Late last week, I not-so-gently suggested that gold was in “mania mode”. That wasn’t an attempt to traffic in hyperbole. It was more a statement of fact, to the extent one can objectively determine a threshold for “mania”, something the Fed insists is only possible in hindsight.
I quoted Bloomberg’s Eddie van der Walt, who noted that the incessant media coverage of gold’s ascent had succeeded in “drumming up excitement around a mania-prone Veblen good”.
Some readers appeared to take umbrage. Or maybe it was Eddie’s contention that “soon, dentists and other retail investors will be getting in on the action” that irked the audience.

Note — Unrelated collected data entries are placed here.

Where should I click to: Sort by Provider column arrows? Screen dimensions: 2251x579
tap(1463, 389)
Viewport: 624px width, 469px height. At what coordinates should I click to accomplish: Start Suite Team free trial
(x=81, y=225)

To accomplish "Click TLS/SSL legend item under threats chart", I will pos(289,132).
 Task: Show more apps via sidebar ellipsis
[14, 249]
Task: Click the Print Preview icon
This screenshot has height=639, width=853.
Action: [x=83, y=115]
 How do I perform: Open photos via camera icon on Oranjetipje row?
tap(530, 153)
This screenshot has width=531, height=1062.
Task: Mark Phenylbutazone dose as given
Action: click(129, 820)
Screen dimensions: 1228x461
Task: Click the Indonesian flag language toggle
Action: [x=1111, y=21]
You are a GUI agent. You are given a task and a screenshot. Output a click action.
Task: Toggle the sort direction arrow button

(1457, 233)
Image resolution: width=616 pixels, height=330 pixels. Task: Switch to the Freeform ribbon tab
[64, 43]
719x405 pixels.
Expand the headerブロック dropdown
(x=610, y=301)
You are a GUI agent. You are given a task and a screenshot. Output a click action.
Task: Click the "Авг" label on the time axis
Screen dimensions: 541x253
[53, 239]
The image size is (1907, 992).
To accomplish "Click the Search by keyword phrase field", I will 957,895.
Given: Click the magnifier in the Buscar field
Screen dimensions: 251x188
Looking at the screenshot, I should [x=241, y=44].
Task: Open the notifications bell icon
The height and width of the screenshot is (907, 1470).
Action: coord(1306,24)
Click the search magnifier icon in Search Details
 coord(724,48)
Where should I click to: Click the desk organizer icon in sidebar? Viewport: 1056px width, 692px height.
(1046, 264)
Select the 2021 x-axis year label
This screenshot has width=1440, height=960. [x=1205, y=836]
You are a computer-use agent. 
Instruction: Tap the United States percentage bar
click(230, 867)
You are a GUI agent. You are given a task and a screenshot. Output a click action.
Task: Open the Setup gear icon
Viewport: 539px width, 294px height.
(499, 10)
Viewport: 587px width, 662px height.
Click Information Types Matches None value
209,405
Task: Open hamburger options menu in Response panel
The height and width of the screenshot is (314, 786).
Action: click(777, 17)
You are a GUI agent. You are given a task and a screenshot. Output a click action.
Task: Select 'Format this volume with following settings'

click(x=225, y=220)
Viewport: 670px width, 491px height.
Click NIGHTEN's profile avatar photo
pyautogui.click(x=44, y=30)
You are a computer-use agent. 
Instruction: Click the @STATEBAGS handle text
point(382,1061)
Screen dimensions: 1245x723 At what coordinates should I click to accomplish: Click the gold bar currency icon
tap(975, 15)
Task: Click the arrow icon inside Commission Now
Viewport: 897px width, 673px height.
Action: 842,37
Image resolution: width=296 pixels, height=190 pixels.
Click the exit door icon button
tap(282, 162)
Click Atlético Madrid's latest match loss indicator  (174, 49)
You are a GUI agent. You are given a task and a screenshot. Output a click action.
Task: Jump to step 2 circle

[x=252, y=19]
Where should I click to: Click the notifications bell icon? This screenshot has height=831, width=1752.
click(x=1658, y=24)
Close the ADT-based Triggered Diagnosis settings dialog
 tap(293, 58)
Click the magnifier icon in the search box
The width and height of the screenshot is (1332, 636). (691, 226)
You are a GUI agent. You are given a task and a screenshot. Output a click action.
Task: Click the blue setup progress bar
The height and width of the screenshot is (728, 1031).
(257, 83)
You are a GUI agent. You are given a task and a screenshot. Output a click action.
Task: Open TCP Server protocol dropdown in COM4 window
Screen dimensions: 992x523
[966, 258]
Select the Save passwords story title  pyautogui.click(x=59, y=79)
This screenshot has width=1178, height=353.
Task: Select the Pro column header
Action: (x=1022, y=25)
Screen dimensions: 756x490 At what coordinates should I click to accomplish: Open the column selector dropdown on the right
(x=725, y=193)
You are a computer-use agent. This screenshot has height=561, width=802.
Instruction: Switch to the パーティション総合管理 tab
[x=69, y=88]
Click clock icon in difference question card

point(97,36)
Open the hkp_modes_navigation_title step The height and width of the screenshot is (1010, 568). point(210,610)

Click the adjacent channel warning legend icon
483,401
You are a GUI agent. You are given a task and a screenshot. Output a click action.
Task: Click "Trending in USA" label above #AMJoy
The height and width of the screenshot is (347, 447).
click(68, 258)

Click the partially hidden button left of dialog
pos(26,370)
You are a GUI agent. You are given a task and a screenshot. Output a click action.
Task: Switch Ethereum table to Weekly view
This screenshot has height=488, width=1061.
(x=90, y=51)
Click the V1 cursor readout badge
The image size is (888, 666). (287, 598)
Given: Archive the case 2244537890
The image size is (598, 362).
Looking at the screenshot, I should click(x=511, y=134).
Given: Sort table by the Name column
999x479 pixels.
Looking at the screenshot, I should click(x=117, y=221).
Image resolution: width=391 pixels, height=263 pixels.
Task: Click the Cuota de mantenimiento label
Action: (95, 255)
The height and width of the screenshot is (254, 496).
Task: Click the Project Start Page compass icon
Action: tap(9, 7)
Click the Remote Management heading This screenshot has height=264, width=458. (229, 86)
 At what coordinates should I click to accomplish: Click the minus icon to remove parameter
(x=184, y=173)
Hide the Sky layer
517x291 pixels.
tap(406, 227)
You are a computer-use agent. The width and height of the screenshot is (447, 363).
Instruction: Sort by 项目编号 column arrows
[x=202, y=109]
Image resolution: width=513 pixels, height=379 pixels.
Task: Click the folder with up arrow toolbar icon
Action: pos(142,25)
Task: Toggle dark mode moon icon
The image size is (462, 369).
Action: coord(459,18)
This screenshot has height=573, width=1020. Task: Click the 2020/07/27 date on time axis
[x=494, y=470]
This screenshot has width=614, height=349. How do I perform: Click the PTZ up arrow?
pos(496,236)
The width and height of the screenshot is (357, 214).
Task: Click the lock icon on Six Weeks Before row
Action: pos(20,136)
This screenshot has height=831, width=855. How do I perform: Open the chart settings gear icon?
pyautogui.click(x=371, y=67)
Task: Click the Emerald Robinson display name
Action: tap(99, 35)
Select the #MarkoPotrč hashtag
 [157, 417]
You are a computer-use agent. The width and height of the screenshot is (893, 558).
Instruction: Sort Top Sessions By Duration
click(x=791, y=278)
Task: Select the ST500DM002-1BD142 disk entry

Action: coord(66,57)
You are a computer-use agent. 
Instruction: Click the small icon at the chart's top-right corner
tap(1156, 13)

Or perhaps it was when he said rallies of this sort are “self-perpetuating… right until the moment [they] stop”.
Read more: Gold In ‘Mania’ Mode Amid ‘Great Debasement’
Whatever the case, gold obviously kept rising, and I’ve slavishly documented the surge, mostly because of the connection with plunging real yields, which serves as good entry point to more interesting discussions about monetary policy.
10-year reals hit a record low this week, and that’s driving the yellow metal’s “parabolic” move (as van der Walt put it Wednesday) from a fundamental perspective.
But, behind the most recent push to all-time highs (gold surged 10% in just eight sessions) are, in fact, the dentists, JPMorgan suggests.
Obviously, the bank doesn’t specifically point the finger at dental offices, but Nikolaos Panigirtzoglou does say that “retail investors appear to have been mostly behind the recent rally”, given the “steep rise” in physical gold ETF usage.
“This year [is] already the strongest on record with still five months remaining”, he notes, referencing the figure on the left, which shows retail investors are buying by the metric ton.
The figure on the right (above) just shows that gold ETF holdings have eclipsed the previous high, set eight years ago. The implication is that retail investors are now overweight gold.
Panigirtzoglou uses the ratio of the outstanding amount of gold ETFs to the value of equity and bond funds globally to measure retail’s allocation. As of late last week, we were around 0.03% away from the highs seen in 2012.
“It remains to be seen whether this previous high gold allocation will be breached [but] at the moment, Figure 14 implies room for the gold rally to continue”, Panigirtzoglou reckons.
If you’re looking to get a read on the market, perhaps it’s best to stop obsessing over the next basis point or two on real yields and just ask the hygienist on your next visit to the dentist.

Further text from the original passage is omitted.